**DATASET RECORDS:**
========================
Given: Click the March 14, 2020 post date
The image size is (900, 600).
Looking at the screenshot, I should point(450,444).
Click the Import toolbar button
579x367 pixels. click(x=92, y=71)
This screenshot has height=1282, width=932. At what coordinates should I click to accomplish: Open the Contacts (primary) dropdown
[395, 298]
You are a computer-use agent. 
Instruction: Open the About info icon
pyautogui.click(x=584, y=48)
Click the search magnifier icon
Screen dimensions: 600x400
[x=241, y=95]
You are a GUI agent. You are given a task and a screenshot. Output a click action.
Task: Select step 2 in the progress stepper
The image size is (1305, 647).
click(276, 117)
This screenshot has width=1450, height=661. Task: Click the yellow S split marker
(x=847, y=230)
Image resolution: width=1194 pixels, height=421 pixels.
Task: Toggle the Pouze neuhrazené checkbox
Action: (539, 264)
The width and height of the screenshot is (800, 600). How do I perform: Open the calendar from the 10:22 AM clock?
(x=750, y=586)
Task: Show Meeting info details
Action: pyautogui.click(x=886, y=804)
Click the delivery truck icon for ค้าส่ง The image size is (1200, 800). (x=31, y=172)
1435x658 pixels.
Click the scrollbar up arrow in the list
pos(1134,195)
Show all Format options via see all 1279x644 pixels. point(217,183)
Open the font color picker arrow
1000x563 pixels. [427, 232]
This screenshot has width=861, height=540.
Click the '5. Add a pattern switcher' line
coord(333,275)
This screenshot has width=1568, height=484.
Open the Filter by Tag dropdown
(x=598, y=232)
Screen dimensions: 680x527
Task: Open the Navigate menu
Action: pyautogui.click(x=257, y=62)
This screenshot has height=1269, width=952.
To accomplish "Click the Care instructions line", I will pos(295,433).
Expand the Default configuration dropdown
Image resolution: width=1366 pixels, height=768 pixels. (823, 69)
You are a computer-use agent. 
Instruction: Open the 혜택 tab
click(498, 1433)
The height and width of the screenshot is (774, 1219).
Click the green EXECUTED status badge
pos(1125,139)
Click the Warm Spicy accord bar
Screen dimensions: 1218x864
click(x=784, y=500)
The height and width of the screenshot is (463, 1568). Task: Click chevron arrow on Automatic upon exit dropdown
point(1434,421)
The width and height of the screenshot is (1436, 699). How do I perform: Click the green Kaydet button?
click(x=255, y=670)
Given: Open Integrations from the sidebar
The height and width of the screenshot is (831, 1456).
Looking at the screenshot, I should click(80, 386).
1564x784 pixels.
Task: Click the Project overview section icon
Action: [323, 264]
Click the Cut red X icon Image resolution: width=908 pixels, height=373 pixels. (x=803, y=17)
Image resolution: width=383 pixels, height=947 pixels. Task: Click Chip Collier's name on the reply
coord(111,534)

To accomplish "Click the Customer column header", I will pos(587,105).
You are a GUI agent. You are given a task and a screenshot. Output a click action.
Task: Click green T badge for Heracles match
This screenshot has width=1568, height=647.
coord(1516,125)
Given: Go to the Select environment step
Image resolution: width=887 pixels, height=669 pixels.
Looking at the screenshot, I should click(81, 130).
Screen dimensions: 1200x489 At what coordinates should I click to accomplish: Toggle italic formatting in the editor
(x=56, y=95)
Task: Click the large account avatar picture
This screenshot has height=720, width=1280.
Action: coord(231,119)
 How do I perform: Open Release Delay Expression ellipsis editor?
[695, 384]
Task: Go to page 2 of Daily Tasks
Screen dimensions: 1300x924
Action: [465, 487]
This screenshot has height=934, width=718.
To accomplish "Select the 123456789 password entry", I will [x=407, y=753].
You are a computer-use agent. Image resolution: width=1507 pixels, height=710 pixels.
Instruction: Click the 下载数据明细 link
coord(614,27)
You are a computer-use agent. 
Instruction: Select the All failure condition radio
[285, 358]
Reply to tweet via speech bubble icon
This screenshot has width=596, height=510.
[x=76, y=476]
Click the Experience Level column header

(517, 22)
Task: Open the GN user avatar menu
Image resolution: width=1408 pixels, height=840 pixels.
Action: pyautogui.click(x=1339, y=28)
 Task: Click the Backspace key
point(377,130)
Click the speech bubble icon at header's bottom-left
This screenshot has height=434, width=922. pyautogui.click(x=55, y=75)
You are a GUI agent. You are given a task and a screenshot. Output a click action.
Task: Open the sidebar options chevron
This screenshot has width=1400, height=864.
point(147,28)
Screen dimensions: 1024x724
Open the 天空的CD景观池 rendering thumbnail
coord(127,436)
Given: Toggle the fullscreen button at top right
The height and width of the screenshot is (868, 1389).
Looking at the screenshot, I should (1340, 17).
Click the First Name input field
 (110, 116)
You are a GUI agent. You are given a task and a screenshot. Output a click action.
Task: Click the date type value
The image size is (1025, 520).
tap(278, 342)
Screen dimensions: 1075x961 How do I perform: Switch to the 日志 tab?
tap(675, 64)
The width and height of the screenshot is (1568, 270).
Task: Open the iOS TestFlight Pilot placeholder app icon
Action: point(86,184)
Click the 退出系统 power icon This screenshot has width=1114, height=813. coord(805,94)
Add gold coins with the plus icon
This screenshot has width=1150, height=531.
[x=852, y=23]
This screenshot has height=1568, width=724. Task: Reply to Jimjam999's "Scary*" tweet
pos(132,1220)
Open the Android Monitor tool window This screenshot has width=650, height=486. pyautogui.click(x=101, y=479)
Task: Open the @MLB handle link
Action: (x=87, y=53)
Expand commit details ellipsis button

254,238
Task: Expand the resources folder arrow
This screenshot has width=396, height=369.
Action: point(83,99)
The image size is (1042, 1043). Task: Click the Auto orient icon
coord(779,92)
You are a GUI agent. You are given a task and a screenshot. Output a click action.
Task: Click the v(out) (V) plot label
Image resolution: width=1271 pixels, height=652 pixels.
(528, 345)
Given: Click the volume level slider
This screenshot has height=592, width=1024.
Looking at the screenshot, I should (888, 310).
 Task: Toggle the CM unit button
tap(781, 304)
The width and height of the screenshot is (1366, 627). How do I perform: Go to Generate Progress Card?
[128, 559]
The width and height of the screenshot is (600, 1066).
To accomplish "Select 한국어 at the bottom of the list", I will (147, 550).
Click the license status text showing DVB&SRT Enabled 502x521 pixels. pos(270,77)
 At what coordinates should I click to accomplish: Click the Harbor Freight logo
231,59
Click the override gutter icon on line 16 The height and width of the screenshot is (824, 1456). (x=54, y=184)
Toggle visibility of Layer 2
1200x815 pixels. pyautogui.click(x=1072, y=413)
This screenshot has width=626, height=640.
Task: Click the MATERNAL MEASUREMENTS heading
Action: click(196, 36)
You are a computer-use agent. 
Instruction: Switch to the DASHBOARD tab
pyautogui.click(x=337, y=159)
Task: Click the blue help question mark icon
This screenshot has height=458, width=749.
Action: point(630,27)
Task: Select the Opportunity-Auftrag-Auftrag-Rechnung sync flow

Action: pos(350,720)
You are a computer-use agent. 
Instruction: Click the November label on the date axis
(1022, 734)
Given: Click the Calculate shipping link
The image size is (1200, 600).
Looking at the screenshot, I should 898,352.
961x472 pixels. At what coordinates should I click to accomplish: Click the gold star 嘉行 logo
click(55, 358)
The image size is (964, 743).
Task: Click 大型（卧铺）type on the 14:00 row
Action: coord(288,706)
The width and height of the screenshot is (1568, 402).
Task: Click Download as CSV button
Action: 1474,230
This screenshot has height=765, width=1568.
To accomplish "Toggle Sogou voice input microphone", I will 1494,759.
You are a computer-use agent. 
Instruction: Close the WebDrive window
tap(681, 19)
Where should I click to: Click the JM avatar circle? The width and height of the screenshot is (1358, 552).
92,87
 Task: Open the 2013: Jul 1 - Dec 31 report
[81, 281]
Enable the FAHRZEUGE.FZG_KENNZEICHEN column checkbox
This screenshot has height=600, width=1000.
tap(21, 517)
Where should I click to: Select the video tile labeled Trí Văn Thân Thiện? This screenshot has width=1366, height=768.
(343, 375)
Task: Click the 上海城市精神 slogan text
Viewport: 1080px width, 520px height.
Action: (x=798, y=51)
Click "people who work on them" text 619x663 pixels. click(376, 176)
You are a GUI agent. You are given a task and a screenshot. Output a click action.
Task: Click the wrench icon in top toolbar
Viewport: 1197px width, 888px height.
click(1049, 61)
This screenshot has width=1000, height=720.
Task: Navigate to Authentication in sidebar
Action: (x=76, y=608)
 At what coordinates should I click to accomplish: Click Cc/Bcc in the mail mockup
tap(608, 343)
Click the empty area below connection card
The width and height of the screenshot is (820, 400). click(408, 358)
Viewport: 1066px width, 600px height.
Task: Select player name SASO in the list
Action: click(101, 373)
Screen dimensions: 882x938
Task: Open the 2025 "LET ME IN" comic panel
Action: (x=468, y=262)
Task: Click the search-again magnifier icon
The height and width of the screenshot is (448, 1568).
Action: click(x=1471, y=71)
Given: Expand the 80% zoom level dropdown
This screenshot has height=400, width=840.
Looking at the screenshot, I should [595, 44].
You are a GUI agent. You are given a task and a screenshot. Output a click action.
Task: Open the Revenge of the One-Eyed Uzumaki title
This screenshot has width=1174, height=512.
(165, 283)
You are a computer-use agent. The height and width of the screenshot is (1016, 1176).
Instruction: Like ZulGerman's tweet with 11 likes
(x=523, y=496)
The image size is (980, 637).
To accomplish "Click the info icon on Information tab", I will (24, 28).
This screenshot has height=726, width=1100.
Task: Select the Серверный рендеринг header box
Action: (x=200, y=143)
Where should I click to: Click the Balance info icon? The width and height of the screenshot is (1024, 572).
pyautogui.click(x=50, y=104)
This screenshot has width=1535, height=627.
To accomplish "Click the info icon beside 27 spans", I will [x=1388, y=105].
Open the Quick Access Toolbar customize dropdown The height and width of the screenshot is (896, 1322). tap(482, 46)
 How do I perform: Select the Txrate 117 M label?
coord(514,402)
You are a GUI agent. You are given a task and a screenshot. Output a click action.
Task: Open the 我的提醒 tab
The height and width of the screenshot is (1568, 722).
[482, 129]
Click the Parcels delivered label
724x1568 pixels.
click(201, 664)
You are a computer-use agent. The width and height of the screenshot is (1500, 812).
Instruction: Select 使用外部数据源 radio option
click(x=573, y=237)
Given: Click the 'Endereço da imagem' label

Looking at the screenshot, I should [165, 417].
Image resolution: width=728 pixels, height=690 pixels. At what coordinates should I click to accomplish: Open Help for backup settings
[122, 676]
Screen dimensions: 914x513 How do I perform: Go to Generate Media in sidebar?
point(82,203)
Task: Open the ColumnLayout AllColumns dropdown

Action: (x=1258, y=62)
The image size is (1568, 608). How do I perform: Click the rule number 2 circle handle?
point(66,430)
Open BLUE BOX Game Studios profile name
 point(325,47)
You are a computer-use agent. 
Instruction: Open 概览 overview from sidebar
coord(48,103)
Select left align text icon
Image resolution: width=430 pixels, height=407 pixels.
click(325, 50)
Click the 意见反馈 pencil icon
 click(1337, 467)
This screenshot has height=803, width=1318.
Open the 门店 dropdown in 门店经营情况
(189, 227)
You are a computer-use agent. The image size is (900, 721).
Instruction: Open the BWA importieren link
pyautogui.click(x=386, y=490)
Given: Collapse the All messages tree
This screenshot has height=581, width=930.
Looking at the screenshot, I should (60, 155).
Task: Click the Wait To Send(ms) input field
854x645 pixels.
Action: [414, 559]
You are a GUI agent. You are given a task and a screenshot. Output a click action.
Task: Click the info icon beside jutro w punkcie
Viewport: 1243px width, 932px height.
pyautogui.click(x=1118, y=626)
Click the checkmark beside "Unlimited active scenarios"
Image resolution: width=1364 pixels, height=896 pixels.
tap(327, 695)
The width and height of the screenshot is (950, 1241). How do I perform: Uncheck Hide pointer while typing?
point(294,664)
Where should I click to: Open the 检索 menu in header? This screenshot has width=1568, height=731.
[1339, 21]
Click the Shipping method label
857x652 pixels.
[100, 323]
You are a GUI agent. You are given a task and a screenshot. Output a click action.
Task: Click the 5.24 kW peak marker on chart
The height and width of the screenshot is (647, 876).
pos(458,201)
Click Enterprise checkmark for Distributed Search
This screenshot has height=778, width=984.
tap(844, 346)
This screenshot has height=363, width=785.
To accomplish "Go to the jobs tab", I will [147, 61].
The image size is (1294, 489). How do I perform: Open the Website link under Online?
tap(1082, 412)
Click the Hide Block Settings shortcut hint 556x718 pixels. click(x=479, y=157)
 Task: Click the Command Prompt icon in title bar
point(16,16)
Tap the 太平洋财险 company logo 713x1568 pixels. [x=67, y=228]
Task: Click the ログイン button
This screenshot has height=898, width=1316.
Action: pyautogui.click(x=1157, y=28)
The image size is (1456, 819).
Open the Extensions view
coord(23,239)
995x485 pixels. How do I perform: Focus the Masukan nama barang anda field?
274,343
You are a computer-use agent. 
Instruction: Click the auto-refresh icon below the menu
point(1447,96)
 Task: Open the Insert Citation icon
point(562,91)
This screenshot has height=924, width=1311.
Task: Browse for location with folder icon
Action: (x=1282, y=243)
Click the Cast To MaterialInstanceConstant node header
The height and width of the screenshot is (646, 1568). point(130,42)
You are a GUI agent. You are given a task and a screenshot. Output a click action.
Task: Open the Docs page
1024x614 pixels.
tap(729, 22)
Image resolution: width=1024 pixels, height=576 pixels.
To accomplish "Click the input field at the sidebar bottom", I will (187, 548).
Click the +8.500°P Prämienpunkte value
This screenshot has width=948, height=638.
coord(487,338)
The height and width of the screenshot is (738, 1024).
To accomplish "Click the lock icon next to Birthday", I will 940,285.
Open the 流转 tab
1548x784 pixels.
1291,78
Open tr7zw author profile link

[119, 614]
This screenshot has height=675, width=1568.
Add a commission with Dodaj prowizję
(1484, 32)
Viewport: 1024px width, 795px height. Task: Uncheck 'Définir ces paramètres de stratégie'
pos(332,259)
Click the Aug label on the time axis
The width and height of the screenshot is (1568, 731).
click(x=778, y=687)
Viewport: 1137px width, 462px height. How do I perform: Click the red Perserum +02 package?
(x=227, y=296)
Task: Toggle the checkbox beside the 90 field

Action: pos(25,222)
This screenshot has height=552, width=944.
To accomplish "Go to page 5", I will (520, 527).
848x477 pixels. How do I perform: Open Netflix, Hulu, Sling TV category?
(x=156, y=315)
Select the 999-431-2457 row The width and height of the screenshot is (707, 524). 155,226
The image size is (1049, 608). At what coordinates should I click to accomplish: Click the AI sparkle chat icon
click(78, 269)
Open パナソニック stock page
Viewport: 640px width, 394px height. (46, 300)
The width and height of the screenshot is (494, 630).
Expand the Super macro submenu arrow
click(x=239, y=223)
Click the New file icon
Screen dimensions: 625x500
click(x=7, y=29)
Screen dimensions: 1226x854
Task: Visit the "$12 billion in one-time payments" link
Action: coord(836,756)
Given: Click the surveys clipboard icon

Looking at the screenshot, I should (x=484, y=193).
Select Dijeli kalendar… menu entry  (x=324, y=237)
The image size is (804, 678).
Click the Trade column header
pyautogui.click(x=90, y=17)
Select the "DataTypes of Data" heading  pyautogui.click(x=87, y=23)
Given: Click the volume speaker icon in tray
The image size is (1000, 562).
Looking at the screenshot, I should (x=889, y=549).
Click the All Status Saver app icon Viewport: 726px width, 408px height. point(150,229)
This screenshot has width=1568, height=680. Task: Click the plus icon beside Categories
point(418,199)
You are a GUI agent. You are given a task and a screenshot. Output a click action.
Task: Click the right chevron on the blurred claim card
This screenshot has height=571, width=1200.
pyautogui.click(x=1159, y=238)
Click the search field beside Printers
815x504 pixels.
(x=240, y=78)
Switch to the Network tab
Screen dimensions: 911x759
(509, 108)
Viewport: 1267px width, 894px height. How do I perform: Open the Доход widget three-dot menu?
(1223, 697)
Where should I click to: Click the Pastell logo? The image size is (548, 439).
========================
**EXERCISE BRIEF:** Go through the listing above and copy each line that contains "text".

**TASK ANSWER:**
Click the license status text showing DVB&SRT Enabled 502x521 pixels. pos(270,77)
Task: Click the 上海城市精神 slogan text
Click "people who work on them" text 619x663 pixels. click(376, 176)
Select left align text icon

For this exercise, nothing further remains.